The Joint Airborne Troop Board was a multi-service US military board tasked with creating doctrine, tactics, techniques, and procedures for joint airborne operations and aerial logistical support operations. It was one of several boards that existed during the early years of the United States Department of Defense. The board existed from 1951 to 1956.

==Background==
In March and April 1948, the Key West Agreement outlining the division of air assets between the Army, Navy, and Air Force, was drafted by the Secretary of Defense James V. Forrestal and approved by President Harry S Truman. By April 1950, the Army airborne community was expressing an interest in transport helicopters. A panel chaired by Major General William M. Miley reported that troop parachutes were unsatisfactory in part because of the problems encountered in assembling scattered troops after an airdrop. The panel recommended the adoption of convertiplanes and heavy lift helicopters.

On 26 April 1951, the Joint Chiefs of Staff approved the first two chapters of Joint Action Armed Forces. On 19 September 1951, the United States Departments of the Army, Navy, and Air Force jointly published the Joint Action Armed Forces Manual (Army: FM 110–5, Navy: FAAF, Air Force: AFM 1-1). That manual tasked the United States Army with operating a joint airborne troop board.

==Army members==
- Major General William M. Miley, U.S. Army
- Major General Albert Pierson, U.S. Army
- Lieutenant General Robert Sink, U.S. Army

==Activities==
The board was located at Fort Bragg, North Carolina. It first sat in 1951, its establishment with Major General Miley as director pre-dating the formal publication of FM 110–5; the board was a successor to the Army Airborne Center. It last sat in 1956.
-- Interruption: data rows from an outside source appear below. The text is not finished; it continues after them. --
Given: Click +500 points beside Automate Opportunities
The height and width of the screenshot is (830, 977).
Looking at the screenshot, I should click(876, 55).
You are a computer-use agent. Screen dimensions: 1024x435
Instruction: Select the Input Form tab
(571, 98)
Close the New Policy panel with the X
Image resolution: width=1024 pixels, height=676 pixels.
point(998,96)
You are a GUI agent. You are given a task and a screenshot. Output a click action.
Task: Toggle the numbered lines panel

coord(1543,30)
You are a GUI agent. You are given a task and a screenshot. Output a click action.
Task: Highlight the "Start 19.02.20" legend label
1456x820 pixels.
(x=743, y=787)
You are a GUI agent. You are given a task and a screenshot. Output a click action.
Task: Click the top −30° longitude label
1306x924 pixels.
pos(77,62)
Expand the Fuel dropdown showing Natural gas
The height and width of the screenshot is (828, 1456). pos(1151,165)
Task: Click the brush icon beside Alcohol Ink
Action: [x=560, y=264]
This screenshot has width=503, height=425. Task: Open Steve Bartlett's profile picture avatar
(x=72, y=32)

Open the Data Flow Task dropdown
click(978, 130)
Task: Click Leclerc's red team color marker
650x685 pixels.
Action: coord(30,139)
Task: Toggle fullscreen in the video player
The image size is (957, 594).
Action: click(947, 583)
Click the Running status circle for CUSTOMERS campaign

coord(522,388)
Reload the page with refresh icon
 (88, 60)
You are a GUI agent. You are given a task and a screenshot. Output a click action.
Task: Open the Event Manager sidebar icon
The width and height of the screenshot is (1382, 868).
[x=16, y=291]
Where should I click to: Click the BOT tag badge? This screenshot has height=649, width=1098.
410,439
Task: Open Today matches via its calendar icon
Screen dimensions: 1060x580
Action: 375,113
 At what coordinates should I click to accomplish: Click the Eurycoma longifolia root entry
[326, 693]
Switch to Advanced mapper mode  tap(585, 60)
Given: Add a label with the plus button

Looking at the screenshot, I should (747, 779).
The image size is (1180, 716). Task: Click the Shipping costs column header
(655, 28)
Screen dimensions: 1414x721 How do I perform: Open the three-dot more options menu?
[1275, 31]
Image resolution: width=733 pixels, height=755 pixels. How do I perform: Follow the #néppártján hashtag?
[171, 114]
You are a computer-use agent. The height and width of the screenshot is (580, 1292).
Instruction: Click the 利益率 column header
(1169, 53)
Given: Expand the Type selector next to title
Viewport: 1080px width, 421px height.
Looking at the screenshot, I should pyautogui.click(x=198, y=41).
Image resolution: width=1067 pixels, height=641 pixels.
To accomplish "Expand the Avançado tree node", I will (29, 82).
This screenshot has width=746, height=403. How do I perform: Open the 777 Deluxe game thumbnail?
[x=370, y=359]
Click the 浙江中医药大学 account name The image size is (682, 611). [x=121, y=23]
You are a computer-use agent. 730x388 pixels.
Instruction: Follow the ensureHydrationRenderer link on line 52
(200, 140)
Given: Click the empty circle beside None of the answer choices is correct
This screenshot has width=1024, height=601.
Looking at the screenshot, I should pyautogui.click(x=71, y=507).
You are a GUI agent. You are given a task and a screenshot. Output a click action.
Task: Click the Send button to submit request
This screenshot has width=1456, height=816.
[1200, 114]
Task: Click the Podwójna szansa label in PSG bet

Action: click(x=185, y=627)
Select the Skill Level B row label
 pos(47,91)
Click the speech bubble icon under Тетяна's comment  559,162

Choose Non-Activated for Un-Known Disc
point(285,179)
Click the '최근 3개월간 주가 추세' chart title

George Marvin Johnson, Jr. (later a major general in the U.S. Air Force) opined that the efforts of the Joint Airborne Troop Board led to the replacement of the C-47 transport by the C-130 transport.

Major General John DeForest Barker, U.S. Air Force, opined that the failure of the Joint Airborne Troop Board and the other joint boards was not remarkable because they had been tasked to resolve at a lower organizational level problems which could not be resolved at as higher level.